* _Task directions_
Only the lines from the one with "Image resolution: width=445" to the end of the data below should be returned, each exactly as it stands.

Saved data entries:
· · · ·

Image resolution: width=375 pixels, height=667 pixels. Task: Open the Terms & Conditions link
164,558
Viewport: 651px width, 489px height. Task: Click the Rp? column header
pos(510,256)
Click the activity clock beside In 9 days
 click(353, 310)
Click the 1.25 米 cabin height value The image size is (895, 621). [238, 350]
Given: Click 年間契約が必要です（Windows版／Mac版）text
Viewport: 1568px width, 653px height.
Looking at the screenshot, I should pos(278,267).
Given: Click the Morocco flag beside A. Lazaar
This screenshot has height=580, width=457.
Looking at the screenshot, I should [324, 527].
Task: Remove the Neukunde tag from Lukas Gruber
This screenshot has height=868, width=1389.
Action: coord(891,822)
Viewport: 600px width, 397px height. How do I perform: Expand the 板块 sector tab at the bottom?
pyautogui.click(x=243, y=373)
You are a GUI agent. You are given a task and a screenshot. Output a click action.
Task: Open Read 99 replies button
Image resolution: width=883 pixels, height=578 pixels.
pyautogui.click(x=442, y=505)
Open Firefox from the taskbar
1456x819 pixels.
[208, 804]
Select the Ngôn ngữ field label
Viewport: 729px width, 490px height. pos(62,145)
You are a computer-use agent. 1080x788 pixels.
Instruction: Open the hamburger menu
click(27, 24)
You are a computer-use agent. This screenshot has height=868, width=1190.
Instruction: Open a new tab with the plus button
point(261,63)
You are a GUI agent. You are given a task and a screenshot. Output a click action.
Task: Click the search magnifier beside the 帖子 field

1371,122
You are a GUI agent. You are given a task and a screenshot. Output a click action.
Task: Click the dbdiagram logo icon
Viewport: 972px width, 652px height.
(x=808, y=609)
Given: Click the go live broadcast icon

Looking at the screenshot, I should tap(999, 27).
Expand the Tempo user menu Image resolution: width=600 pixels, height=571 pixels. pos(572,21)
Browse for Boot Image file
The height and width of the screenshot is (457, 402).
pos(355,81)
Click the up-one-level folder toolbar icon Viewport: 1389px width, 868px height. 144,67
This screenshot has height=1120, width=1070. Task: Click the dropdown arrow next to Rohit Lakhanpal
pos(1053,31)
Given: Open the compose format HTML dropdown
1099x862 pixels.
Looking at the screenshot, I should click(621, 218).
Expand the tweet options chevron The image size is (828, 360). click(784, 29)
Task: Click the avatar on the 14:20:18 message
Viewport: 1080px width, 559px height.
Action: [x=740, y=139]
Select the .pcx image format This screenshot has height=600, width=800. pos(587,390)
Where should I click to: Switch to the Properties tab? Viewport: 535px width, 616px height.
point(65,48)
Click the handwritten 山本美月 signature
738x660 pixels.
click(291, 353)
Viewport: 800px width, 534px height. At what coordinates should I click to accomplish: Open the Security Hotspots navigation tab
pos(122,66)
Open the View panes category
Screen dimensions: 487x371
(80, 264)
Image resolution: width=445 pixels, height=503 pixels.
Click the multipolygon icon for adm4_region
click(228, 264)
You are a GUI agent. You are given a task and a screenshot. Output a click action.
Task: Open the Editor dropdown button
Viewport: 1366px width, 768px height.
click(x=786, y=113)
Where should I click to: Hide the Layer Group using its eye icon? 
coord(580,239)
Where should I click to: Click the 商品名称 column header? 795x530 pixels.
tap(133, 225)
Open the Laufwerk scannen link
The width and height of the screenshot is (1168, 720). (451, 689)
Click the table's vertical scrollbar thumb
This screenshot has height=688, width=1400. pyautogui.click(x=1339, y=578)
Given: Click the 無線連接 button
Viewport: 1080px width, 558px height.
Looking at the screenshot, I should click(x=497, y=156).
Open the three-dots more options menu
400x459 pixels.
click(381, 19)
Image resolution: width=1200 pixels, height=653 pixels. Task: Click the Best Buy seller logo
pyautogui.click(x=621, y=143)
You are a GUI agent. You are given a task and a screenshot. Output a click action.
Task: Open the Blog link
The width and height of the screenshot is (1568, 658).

· · · ·

* _Task output_
Image resolution: width=445 pixels, height=503 pixels.
Click the multipolygon icon for adm4_region
click(228, 264)
You are a GUI agent. You are given a task and a screenshot. Output a click action.
Task: Open the Editor dropdown button
Viewport: 1366px width, 768px height.
click(x=786, y=113)
Where should I click to: Hide the Layer Group using its eye icon? 
coord(580,239)
Where should I click to: Click the 商品名称 column header? 795x530 pixels.
tap(133, 225)
Open the Laufwerk scannen link
The width and height of the screenshot is (1168, 720). (451, 689)
Click the table's vertical scrollbar thumb
This screenshot has height=688, width=1400. pyautogui.click(x=1339, y=578)
Given: Click the 無線連接 button
Viewport: 1080px width, 558px height.
Looking at the screenshot, I should click(x=497, y=156).
Open the three-dots more options menu
400x459 pixels.
click(381, 19)
Image resolution: width=1200 pixels, height=653 pixels. Task: Click the Best Buy seller logo
pyautogui.click(x=621, y=143)
You are a GUI agent. You are given a task and a screenshot. Output a click action.
Task: Open the Blog link
The width and height of the screenshot is (1568, 658).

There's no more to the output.